Bu durumda, Vergi Mahkemesince, her ne kadar Danıştay Üçüncü Dairesinin bozma kararına uyularak davacının faturalarını kayıtlarına aldığı … Metal İnşaat ve Sanayi Ürünleri Ticaret Limited Şirketi hakkındaki saptamaların düzenlediği faturaların sahte olduğunu kanıtlayıcı mahiyette olduğundan bahisle tarhiyat yönünden dava reddedilmiş ise de sözü edilen mükellef hakkında, düzenlediği faturaların sahte olmadığına ilişkin kesinleşmiş bir yargı kararı olduğu dikkate alındığında Vergi Mahkemesi kararının, bir kat vergi ziyaı cezalı katma değer vergisi yönünden davanın reddine ilişkin hüküm fıkrasının bozulması gerekmiştir.
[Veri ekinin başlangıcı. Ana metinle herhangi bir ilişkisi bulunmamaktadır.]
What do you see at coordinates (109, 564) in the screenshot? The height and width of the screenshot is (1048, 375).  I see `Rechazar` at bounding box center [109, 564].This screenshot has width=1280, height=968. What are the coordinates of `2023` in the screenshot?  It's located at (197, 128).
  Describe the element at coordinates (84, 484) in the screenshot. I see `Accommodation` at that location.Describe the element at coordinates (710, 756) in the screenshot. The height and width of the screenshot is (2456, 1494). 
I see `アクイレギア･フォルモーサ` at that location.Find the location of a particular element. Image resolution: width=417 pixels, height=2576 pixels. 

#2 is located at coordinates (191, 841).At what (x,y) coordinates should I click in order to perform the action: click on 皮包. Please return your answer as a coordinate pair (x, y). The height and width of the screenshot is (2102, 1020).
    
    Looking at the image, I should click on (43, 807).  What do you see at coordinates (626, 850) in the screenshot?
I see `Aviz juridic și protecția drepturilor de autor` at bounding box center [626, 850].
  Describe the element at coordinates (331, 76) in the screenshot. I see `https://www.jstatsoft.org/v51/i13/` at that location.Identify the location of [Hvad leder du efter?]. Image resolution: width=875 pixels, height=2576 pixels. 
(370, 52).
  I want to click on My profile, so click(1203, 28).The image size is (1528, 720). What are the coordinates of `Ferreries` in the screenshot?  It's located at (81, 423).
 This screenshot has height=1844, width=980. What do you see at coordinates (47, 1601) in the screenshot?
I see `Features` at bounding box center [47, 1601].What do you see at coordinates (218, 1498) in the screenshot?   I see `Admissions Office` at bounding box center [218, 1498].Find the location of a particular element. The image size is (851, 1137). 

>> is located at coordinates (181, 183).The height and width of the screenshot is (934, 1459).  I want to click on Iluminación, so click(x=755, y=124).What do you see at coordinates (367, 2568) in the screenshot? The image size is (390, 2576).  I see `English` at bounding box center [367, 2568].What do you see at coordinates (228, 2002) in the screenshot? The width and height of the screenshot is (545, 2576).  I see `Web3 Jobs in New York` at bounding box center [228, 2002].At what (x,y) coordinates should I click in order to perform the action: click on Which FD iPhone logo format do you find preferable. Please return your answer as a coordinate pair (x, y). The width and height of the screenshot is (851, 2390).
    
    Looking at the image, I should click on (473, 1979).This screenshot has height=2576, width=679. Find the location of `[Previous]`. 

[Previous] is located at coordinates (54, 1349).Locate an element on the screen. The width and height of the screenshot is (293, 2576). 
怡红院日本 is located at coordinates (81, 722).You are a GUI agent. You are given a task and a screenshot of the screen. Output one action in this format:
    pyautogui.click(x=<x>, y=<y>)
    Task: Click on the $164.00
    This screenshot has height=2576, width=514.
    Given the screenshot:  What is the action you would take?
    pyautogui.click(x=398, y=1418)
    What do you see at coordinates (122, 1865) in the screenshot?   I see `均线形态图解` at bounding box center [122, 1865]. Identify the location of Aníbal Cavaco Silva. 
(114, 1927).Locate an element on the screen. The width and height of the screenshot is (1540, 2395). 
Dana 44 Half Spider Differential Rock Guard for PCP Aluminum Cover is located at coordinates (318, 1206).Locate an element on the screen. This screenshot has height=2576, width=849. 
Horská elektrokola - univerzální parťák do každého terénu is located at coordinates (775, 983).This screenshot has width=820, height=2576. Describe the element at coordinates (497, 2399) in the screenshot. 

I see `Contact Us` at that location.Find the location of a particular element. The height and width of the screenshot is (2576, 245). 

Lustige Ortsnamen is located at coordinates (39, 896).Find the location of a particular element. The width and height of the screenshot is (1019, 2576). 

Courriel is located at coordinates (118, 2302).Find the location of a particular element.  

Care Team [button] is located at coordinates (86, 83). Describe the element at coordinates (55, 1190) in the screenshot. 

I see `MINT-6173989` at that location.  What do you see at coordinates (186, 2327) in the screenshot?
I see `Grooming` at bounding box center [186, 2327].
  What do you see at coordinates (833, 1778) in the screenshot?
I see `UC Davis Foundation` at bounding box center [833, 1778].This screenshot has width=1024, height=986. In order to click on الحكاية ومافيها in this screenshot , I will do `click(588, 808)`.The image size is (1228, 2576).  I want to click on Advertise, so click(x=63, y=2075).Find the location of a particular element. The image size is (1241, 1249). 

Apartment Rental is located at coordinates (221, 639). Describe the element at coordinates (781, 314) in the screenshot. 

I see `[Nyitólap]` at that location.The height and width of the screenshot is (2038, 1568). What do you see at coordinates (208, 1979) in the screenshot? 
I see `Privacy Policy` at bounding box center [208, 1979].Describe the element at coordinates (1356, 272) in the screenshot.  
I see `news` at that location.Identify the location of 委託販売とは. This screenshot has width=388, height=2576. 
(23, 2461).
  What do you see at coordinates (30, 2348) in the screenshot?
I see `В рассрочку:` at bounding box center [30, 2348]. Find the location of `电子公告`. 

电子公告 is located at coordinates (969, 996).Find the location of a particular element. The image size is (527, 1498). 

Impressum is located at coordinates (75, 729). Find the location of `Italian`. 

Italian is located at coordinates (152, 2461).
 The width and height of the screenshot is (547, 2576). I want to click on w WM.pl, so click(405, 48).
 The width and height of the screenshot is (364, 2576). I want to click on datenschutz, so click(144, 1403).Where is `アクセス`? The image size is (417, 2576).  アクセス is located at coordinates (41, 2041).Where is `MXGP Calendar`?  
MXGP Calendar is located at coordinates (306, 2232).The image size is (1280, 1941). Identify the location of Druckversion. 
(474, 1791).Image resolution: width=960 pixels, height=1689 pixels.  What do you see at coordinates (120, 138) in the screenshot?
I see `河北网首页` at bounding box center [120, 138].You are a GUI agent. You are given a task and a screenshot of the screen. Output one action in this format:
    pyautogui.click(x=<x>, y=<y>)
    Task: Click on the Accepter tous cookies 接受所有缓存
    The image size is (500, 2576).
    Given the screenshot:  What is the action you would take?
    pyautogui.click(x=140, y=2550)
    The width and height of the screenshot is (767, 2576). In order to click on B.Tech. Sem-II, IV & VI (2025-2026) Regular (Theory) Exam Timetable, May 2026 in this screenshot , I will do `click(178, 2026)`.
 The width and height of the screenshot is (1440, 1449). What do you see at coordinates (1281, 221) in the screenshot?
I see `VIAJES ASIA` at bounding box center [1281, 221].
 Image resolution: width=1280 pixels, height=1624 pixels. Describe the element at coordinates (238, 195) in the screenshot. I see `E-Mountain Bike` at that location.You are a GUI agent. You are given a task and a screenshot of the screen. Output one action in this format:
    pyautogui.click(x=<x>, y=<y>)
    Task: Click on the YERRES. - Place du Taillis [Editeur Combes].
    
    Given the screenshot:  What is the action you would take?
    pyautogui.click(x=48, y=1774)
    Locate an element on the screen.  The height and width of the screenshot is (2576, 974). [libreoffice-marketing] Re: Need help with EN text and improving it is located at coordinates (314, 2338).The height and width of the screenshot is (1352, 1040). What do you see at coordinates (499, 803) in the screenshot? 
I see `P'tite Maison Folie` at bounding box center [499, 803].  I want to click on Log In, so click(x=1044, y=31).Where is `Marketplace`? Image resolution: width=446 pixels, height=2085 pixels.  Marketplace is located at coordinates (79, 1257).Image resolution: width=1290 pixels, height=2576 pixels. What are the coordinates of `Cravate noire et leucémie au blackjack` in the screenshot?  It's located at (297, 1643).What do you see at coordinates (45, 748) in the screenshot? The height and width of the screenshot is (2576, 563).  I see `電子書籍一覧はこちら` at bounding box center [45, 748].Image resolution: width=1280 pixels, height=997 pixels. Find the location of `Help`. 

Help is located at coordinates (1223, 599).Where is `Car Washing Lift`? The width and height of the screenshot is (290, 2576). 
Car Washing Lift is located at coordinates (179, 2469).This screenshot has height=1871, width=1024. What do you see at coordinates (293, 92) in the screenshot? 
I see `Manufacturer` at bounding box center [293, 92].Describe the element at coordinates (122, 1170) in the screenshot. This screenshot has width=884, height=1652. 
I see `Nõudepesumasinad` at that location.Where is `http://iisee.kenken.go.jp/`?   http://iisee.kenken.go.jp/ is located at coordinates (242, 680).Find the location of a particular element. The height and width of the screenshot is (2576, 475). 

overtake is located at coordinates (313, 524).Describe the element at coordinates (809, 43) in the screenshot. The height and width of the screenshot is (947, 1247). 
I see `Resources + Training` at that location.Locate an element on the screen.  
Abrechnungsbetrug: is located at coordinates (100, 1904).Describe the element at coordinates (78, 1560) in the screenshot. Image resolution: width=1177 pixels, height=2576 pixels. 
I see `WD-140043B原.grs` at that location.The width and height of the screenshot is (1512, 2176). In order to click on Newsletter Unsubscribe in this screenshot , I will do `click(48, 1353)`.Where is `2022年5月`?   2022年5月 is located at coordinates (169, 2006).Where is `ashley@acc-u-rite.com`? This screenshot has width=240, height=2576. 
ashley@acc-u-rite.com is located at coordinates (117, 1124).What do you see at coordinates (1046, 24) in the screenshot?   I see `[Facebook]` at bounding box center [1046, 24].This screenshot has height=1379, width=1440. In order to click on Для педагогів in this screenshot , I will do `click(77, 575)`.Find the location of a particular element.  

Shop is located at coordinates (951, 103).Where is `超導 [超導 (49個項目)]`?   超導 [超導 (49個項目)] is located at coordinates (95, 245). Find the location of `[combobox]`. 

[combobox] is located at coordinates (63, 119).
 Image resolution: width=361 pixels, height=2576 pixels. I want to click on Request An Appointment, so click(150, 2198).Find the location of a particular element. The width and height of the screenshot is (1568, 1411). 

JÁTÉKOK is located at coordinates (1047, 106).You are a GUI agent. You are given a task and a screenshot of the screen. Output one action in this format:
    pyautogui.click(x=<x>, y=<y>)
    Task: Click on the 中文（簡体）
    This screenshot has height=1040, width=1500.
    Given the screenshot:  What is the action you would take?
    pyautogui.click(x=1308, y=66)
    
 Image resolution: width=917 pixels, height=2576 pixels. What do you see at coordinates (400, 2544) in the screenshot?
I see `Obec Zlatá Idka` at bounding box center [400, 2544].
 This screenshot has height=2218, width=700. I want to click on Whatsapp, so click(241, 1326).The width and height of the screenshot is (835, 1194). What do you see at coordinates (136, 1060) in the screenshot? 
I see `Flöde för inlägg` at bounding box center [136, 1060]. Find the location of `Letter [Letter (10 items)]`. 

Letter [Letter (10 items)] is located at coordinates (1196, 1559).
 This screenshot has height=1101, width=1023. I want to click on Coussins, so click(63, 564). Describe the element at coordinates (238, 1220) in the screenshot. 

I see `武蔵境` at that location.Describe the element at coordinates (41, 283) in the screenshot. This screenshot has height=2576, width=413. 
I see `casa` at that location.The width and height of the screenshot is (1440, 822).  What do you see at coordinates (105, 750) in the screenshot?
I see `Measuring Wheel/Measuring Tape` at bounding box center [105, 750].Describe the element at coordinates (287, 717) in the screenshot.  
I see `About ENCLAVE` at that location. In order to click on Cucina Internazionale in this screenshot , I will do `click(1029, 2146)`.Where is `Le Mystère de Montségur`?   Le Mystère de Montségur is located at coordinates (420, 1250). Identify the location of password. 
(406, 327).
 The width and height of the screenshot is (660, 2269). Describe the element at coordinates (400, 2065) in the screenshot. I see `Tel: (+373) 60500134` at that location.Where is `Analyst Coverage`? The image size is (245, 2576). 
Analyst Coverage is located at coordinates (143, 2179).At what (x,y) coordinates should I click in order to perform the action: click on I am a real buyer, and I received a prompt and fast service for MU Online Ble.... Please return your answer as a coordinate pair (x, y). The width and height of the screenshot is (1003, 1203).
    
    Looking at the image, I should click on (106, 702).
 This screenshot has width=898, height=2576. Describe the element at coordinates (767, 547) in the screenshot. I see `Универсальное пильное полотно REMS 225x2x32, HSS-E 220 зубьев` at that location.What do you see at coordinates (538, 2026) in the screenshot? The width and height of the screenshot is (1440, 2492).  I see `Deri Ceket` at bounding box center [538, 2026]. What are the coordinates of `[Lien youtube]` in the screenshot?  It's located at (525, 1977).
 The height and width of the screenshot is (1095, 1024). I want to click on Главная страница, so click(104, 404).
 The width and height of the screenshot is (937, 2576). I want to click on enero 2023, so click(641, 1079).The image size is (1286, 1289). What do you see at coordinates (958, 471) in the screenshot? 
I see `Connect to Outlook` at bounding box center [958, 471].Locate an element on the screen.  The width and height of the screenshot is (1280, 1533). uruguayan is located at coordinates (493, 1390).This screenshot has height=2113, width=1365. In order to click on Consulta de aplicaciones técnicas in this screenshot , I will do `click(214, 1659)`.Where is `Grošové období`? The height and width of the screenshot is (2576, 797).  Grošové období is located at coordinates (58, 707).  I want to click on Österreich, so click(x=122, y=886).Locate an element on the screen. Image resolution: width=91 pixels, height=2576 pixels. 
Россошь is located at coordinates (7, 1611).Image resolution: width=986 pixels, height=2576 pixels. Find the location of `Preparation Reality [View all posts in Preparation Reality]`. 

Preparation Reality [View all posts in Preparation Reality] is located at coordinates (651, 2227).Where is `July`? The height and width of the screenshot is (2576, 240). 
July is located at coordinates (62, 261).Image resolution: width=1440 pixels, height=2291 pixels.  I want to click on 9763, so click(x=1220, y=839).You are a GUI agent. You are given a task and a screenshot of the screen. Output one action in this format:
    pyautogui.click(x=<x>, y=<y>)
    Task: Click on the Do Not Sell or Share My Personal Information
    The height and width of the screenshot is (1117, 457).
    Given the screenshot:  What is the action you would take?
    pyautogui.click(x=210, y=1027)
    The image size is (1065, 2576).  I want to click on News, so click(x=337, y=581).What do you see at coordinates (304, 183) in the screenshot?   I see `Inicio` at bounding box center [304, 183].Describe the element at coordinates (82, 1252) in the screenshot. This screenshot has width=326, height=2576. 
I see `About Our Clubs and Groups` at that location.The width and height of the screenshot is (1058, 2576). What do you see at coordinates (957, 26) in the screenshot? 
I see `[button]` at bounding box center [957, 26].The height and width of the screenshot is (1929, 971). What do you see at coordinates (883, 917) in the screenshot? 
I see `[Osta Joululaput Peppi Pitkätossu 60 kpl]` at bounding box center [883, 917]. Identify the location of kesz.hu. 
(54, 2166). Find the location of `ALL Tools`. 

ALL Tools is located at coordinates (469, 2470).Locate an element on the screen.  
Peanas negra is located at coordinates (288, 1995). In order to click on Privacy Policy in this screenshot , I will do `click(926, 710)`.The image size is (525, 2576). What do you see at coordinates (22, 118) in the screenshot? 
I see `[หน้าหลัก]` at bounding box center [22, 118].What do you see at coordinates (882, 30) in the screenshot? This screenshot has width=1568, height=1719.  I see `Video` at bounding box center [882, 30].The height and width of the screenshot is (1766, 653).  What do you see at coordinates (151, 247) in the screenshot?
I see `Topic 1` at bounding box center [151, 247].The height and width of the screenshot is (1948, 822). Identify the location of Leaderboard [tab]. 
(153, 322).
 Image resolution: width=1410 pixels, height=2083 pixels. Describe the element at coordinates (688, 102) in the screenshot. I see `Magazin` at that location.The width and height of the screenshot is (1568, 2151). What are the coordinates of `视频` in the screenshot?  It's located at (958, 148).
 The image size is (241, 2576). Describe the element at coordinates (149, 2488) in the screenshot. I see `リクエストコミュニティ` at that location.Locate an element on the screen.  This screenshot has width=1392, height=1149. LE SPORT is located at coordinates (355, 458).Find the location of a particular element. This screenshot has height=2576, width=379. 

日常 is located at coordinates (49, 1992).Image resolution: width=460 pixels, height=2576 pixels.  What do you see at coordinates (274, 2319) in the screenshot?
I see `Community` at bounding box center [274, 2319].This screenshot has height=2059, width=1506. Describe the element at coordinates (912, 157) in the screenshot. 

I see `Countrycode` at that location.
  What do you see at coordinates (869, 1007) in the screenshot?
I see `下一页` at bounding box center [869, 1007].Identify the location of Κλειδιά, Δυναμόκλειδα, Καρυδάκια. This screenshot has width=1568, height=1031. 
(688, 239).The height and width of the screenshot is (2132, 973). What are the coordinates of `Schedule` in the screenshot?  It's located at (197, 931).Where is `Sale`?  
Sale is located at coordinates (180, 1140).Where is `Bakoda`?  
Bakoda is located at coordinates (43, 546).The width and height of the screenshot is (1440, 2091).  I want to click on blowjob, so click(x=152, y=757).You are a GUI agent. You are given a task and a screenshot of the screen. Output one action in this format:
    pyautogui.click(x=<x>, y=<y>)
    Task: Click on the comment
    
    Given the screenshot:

Öte yandan vergi mahkemesince yeniden verilecek kararda, özel usulsüzlük cezası hakkında değerlendirme yapılarak hüküm kurulması gerektiği tabiidir.

KARAR SONUCU :
Açıklanan nedenlerle;
1.Temyiz istemlerinin kabulüne,
2…. Vergi Mahkemesinin … tarih ve E:…, K:… sayılı kararının BOZULMASINA,
3. Yeniden bir karar verilmek üzere dosyanın Mahkemesine gönderilmesine,
4. Aynı Kanun’un 13. maddesinin (j) bendi parantez içi hükmü uyarınca alınması gereken harç dahil olmak üzere yargılama giderlerinin yeniden verilecek kararda karşılanması gerektiğine,
5. 2577 sayılı Kanun’un (Geçici 8. maddesi uyarınca uygulanmasına devam edilen) 54. maddesinin 1. fıkrası uyarınca bu kararın tebliğ tarihini izleyen onbeş gün içerisinde kararın düzeltilmesi yolu açık olmak üzere, 22/10/2020 tarihinde oyçokluğuyla karar verildi

(X)-KARŞI OY :
Mahkeme kararlarının Danıştay tarafından bozulması halinde, bozmaya uyma üzerine yeniden verilen kararlara karşı yapılan temyiz başvuruları, bozma kararındaki esaslara uyulup uyulmadığı yönünden incelenebilecek olup, temyiz istemine konu yapılan kararın, Danıştay Üçüncü Dairesinin 29/12/2017 tarih ve E:2016/10191, K:2017/11362 sayılı kararındaki esaslar doğrultusunda verildiği anlaşıldığından temyiz dilekçesinde ileri sürülen sebepler sözü edilen kararın bozulmasını gerektirecek nitelikte görülmediğinden temyiz isteminin reddi ve kararın onanması gerektiği oyuyla Karara katılmıyoruz.